Câmara do Comércio de Sotavento capacita seus associados sobre a AGOA

A Câmara do Comércio, Indústria e Serviços de Sotavento (CCISS), promoveu hoje, na cidade da Praia, uma formação técnica para os seus associados, no quadro da AGOA – acordo comercial entre os EUA e 39 países africanos.
A formação, orientada por Mohamed Abou-iiana, da USAID/West África Trade and Investment Hub, foi uma oportunidade para os poucos participantes desta iniciativa se inteirarem sobre as normas que gerem a AGOA.

Mohamed Abou-iiana deixou entender que o acordo comercial entre os Estados Unidos da América e os países africanos é uma “grande oportunidade” para os empresários do continente colocar os seus produtos no mercado americano que, conforme disse, é muito exigente em matéria de cumprimento do prazo, qualidade e preço.

Conforme estipula a AGOA, os produtos originários dos 39 Estados de África beneficiam de isenção de impostos nos EUA, o que os torna “mais competitivos” nos mercados norte-americanos.

“O comprador norte-americano, quando importa produtos da China, Bangladesh ou de qualquer outro país, paga os impostos”, indicou o formador, acrescentando que já o mesmo não acontece com as mercadorias adquiridas a partir da África, no quadro do programa AGOA.

Gil Évora, vice-presidente do Conselho Directivo da CCISS, disse à Inforpress que a ideia da formação é “explicar” aos formandos os mecanismos da AGOA para que os empresários nacionais “percebam melhor” de que forma devem aproveitar os benefícios do referido programa.

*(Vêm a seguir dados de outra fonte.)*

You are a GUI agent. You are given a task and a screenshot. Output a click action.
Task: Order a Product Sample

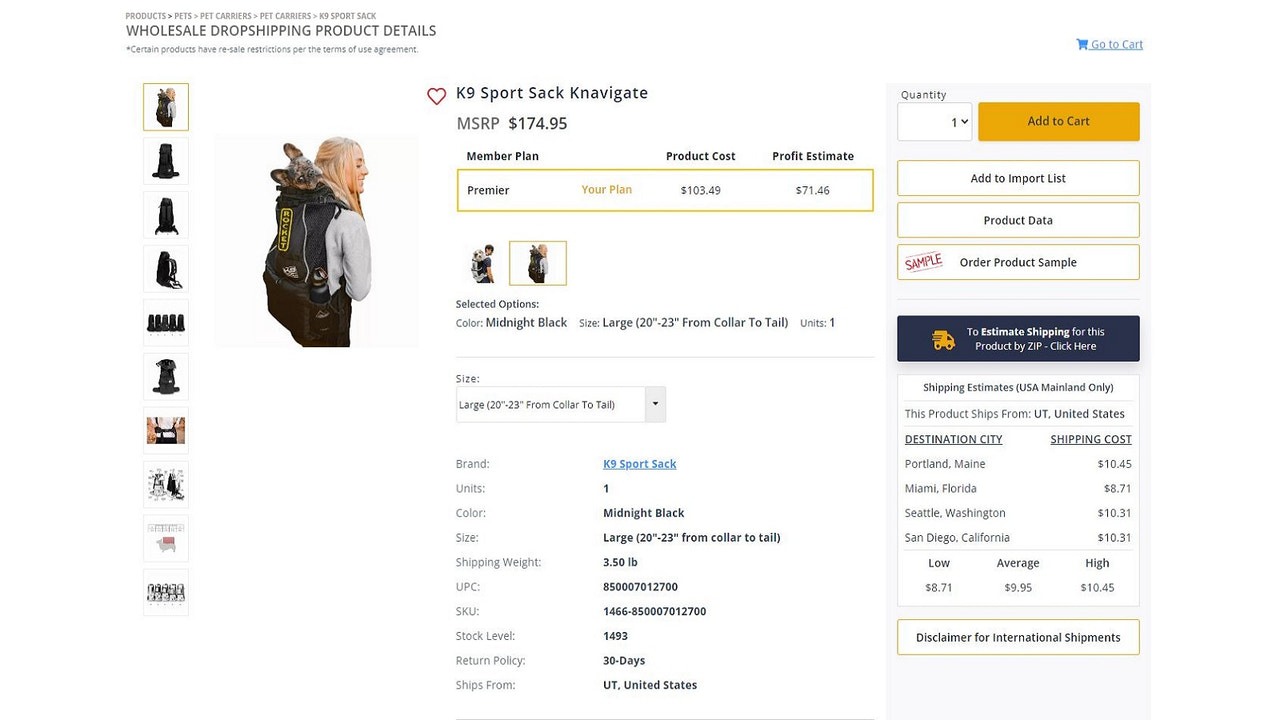pyautogui.click(x=1017, y=261)
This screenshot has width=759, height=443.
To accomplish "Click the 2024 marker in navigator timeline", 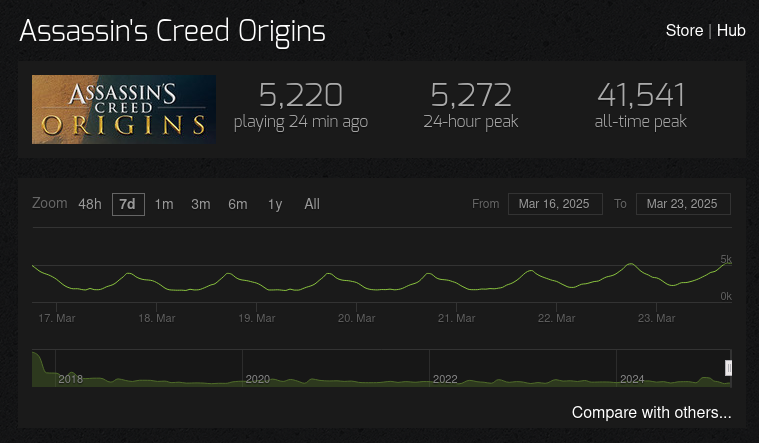I will point(632,379).
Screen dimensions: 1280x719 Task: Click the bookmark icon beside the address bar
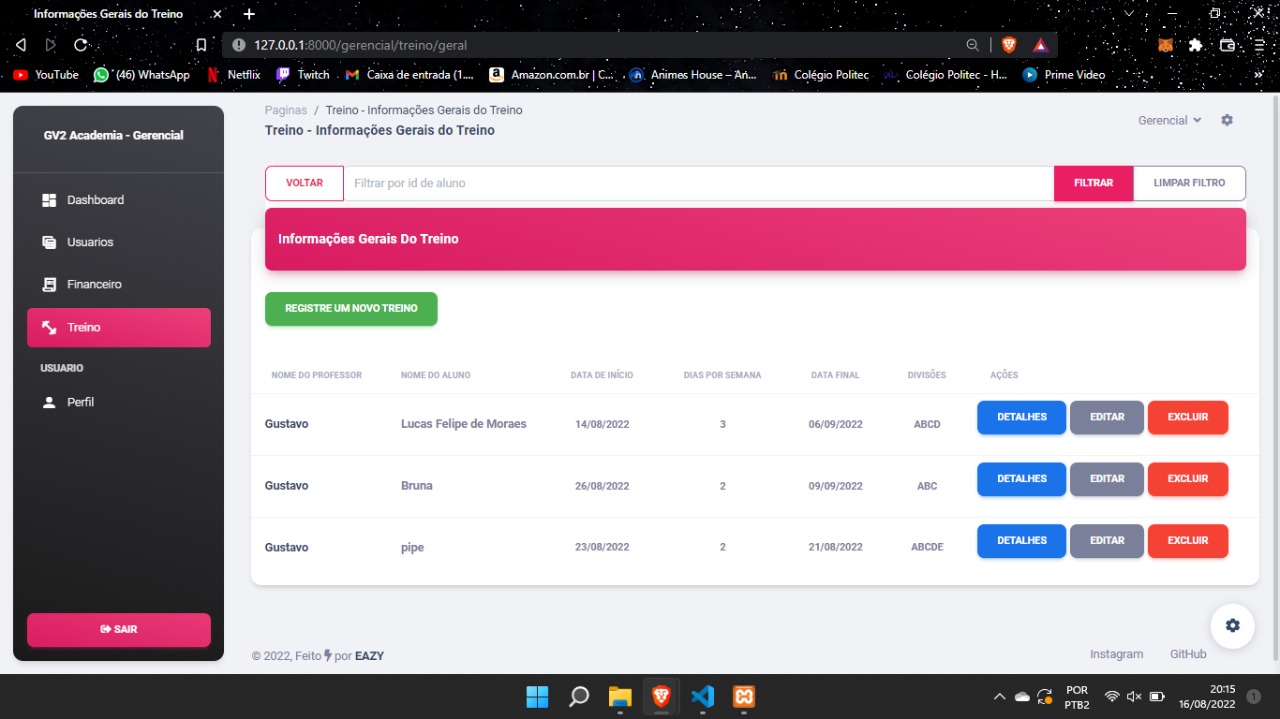click(201, 45)
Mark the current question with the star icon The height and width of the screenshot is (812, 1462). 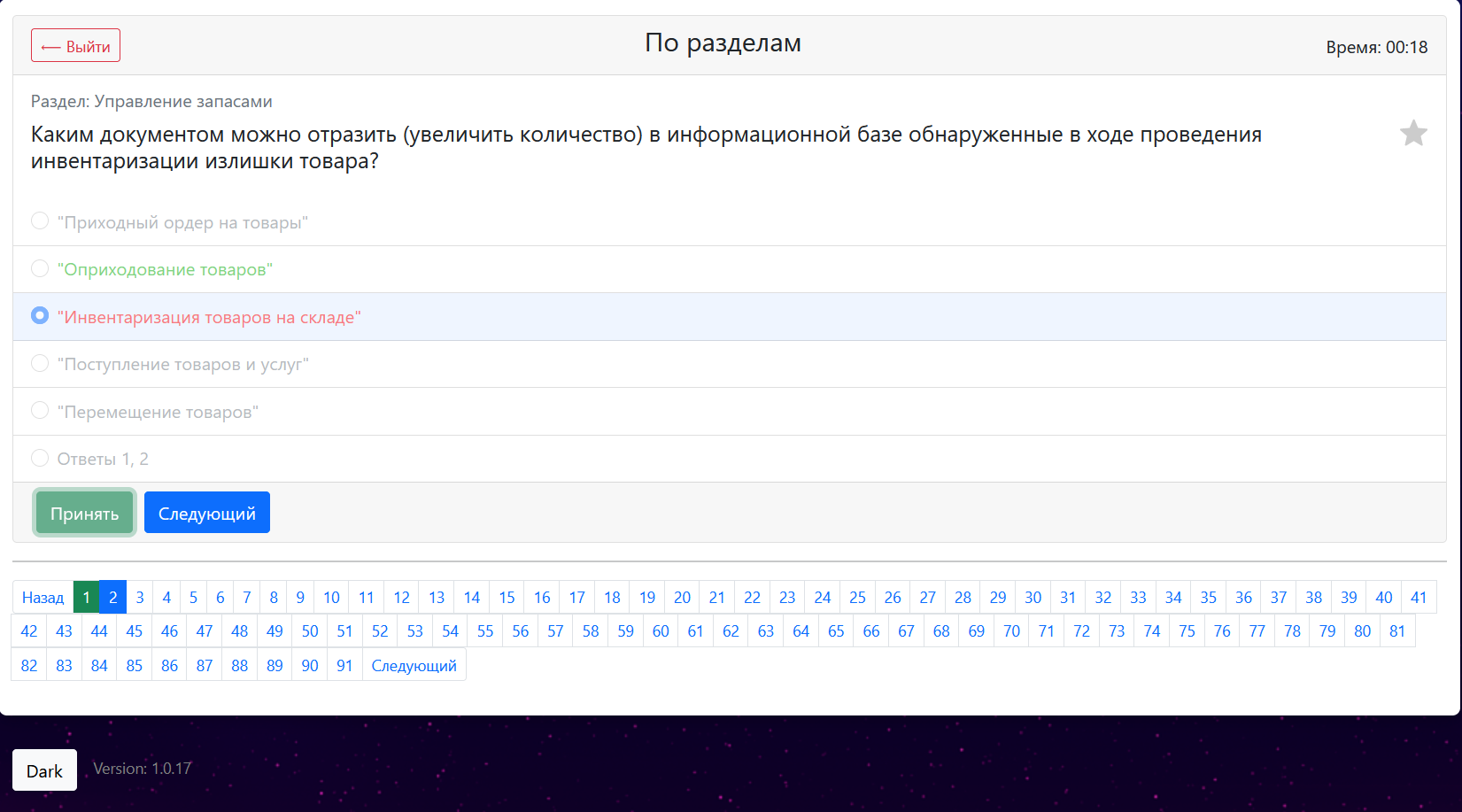coord(1413,133)
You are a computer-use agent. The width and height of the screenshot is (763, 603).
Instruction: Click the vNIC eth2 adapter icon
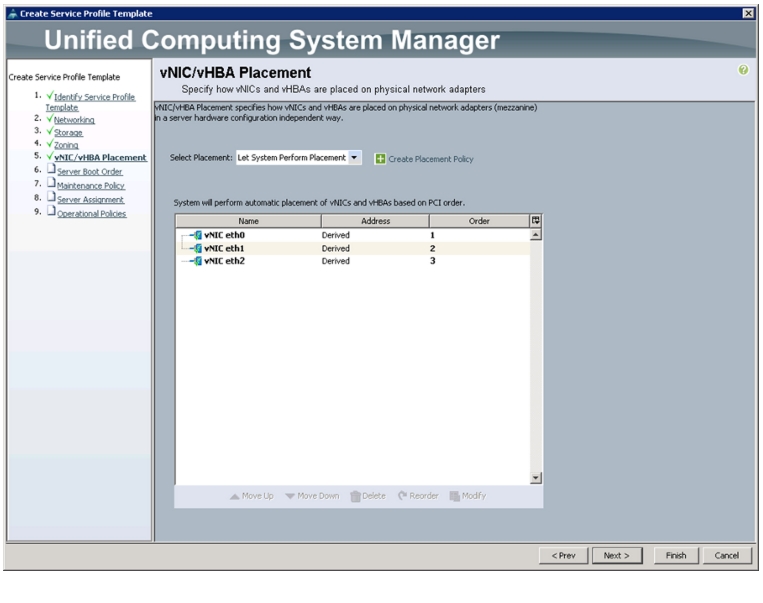198,261
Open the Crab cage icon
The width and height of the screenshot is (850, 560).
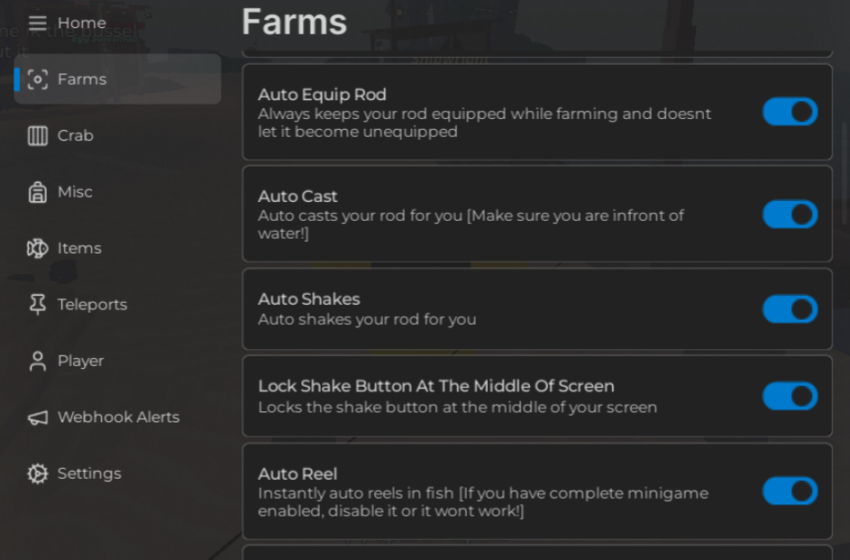37,136
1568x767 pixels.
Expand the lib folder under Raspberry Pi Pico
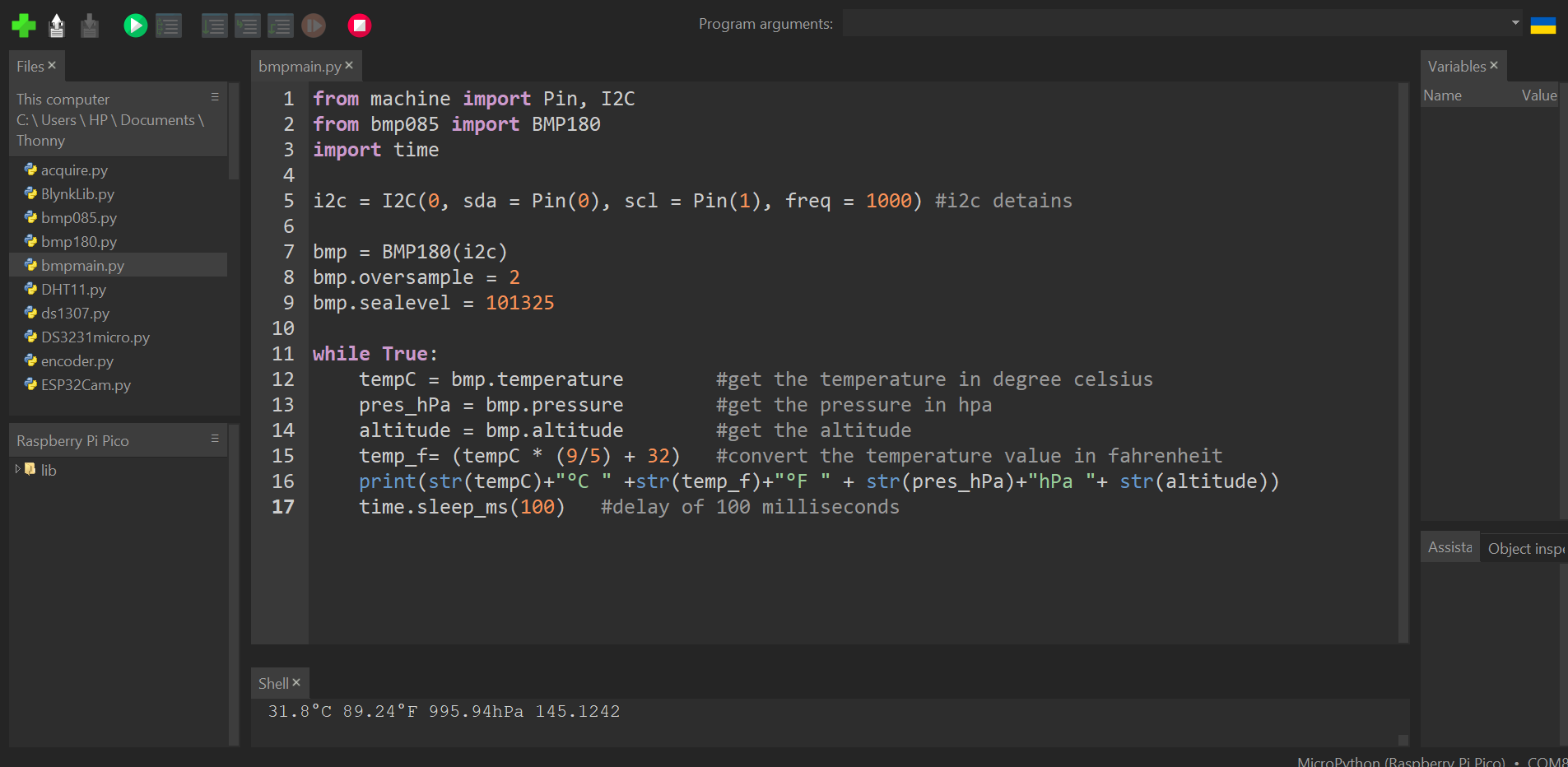[x=17, y=470]
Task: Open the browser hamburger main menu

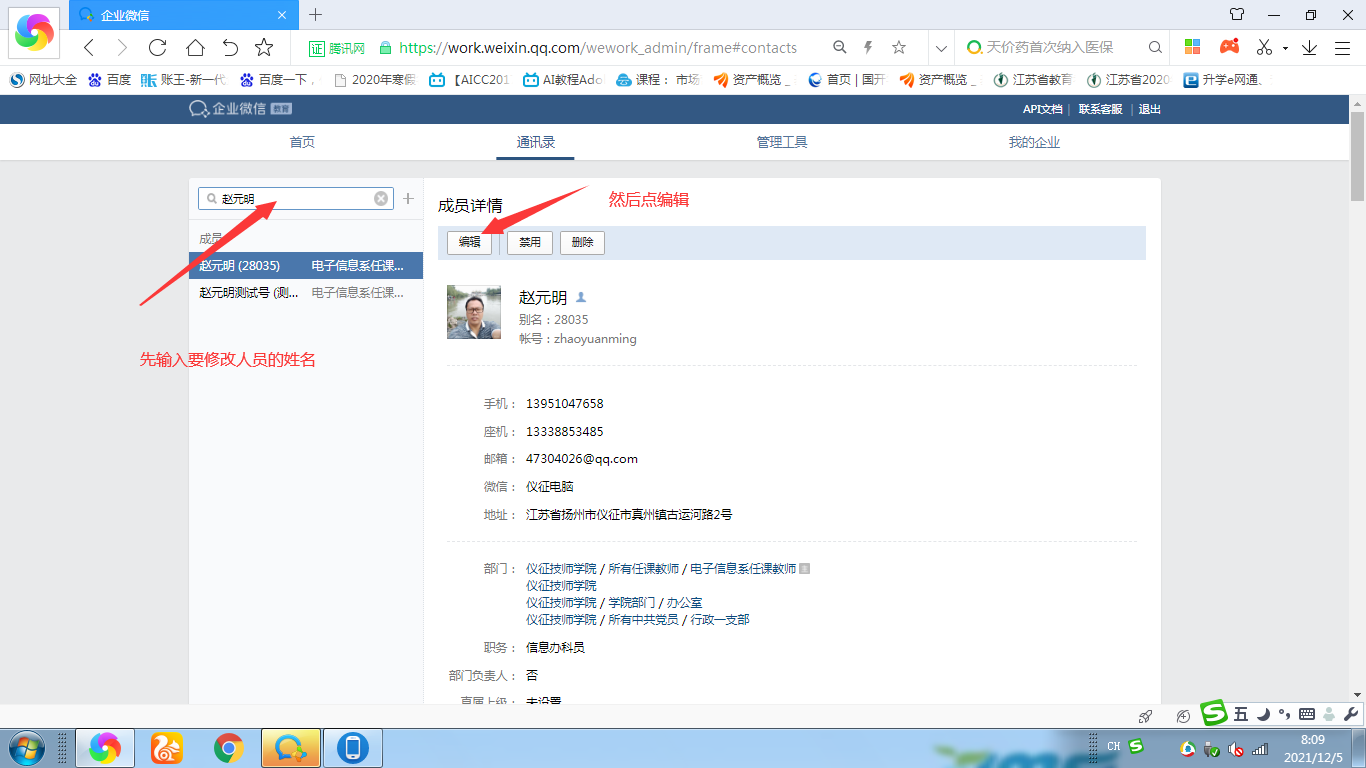Action: [x=1342, y=47]
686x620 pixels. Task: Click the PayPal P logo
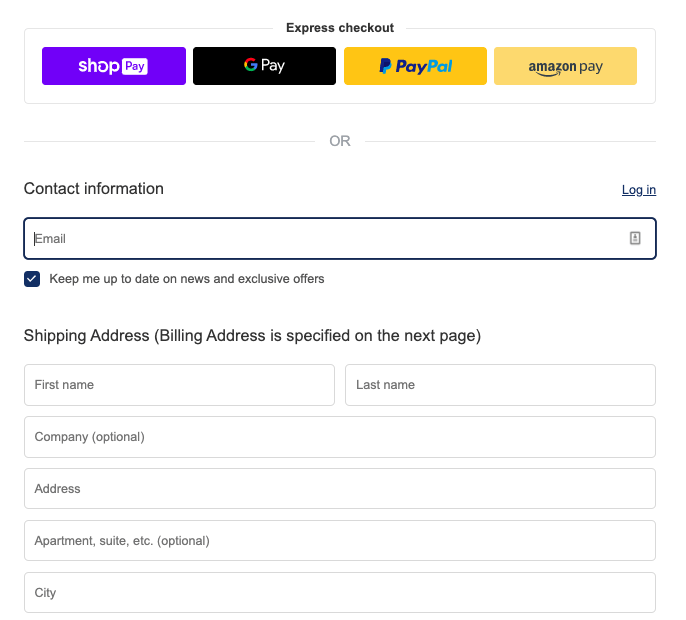point(385,66)
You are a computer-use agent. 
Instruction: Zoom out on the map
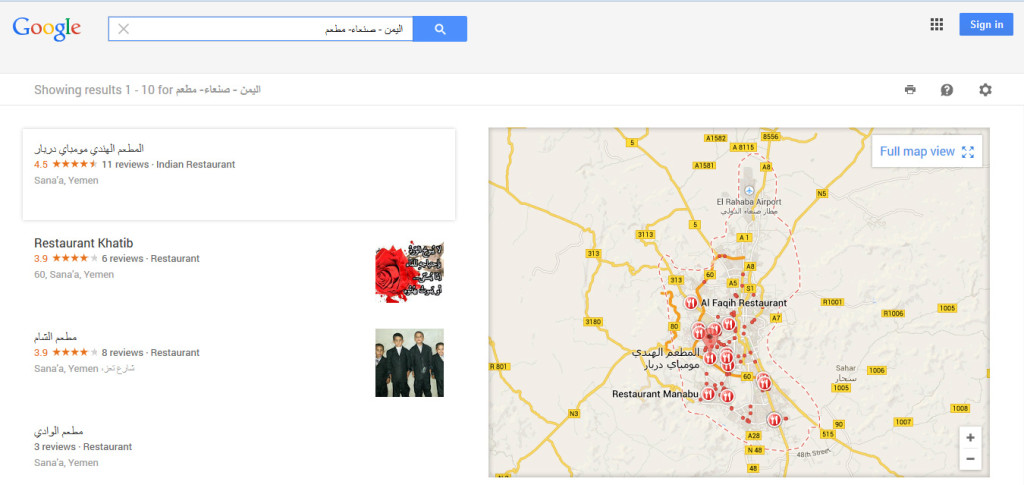tap(970, 459)
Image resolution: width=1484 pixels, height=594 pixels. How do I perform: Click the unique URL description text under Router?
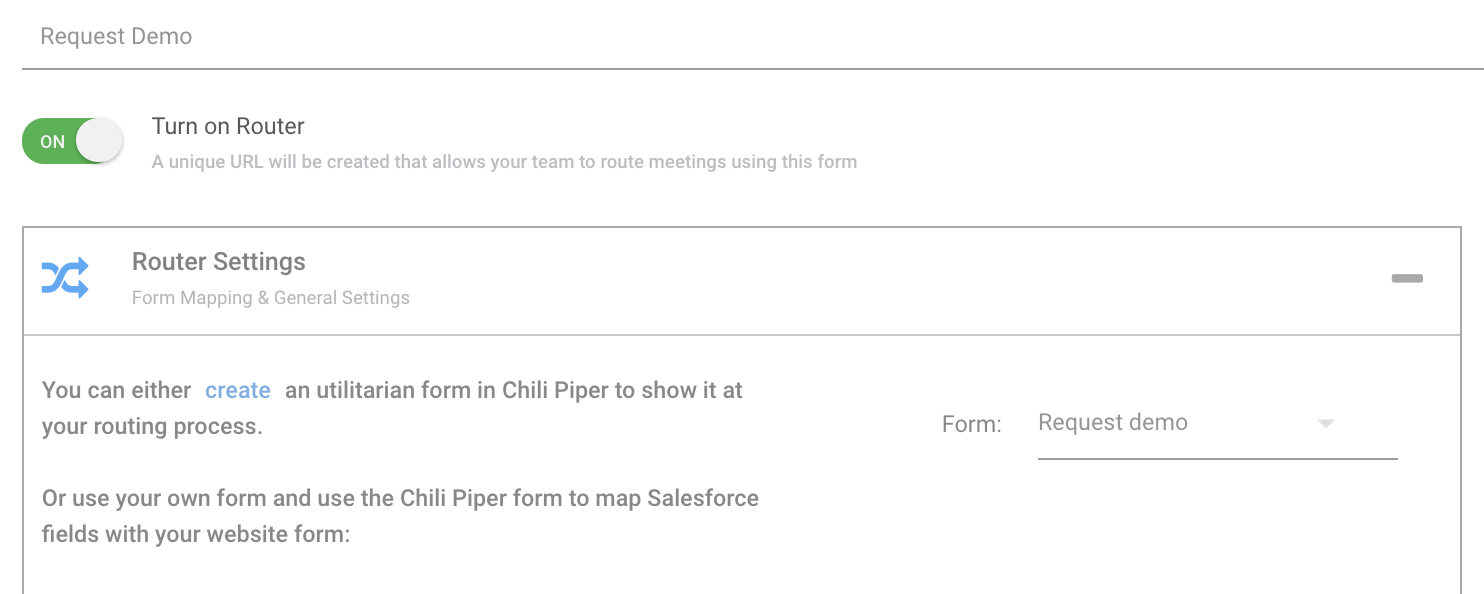click(504, 161)
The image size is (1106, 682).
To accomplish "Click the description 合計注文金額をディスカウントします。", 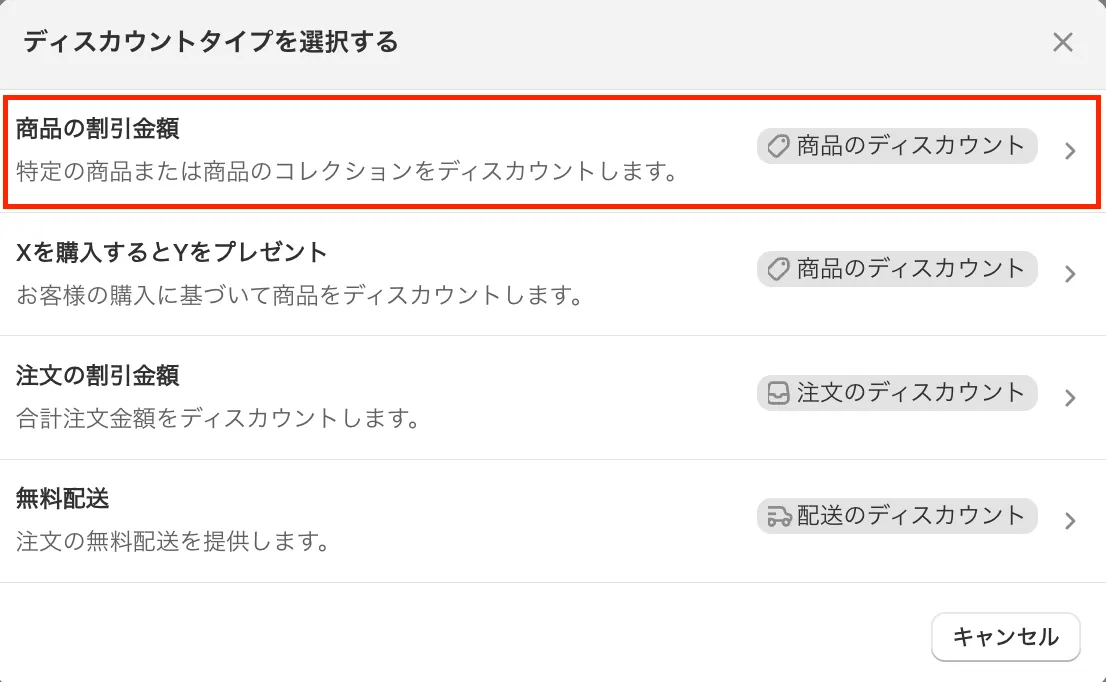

“Cabo Verde não tem aproveitado este sistema (AGOA) porque, por um lado, é pouco conhecido pela nossa classe empresarial e, por outro, não temos produtos para exportar”, apontou Gil Évora, defendendo que, neste caso, o país tem que ter “empresas com vocação exportadora”.

Instado se o programa não passa de uma miragem para o sector empresarial cabo-verdiano, respondeu nesses termos: “Não diria uma miragem, mas diria que temos que trabalhar muito para podermos beneficiar da AGOA. Praticamente, temos que fazer alterações mesmo na nossa estrutura produtiva”.

“Continuo a dizer que há um trabalho grande que terá que ser feito”, sublinhou Gil Évora, a propósito da oportunidade que Cabo Verde deve aproveitar no quadro da AGOA.

Etelvina Amado, representante da empresa “Lembrança di Terra”, que participou na formação, promete “repassar” aos seus fornecedores as informações adquiridas sobre a AGOA, para que estes “melhorem a qualidade e a forma de apresentarem os produtos”, a fim de atingir os requisitos exigidos pelos EUA.

“Lembrança di Terra” é uma empresa que se ocupa de produtos alimentícios e de artesanato.

Na opinião da empresária, o programa AGOA é uma “excelente iniciativa” do Governo norte-americano, mas que Cabo Verde “ainda não soube aproveitar esta oportunidade”.

A Lei de Crescimento e Oportunidades para a África (AGOA) promulgada em 2000, permite a 39 países africanos qualificados exportar a maioria de seus produtos sem impostos para os Estados Unidos.

Os 39 países africanos são: Angola, Benin, Botsuana, Burkina Faso, Burundi, Camarões, Cabo Verde, Chade, Comores, Costa do Marfim, República do Congo, Djibuti, Etiópia, Gabão, Gâmbia, Gana, Guiné, Quénia, Lesoto, Libéria, Malaui, Mauritânia, Ilhas Maurício, Moçambique, Namíbia, Níger, Nigéria, Ruanda, São Tomé e Príncipe, Senegal, Seychelles, Serra Leoa, África do Sul, Sudão do Sul, Suazilândia, Tanzânia, Togo, Uganda e Zâmbia.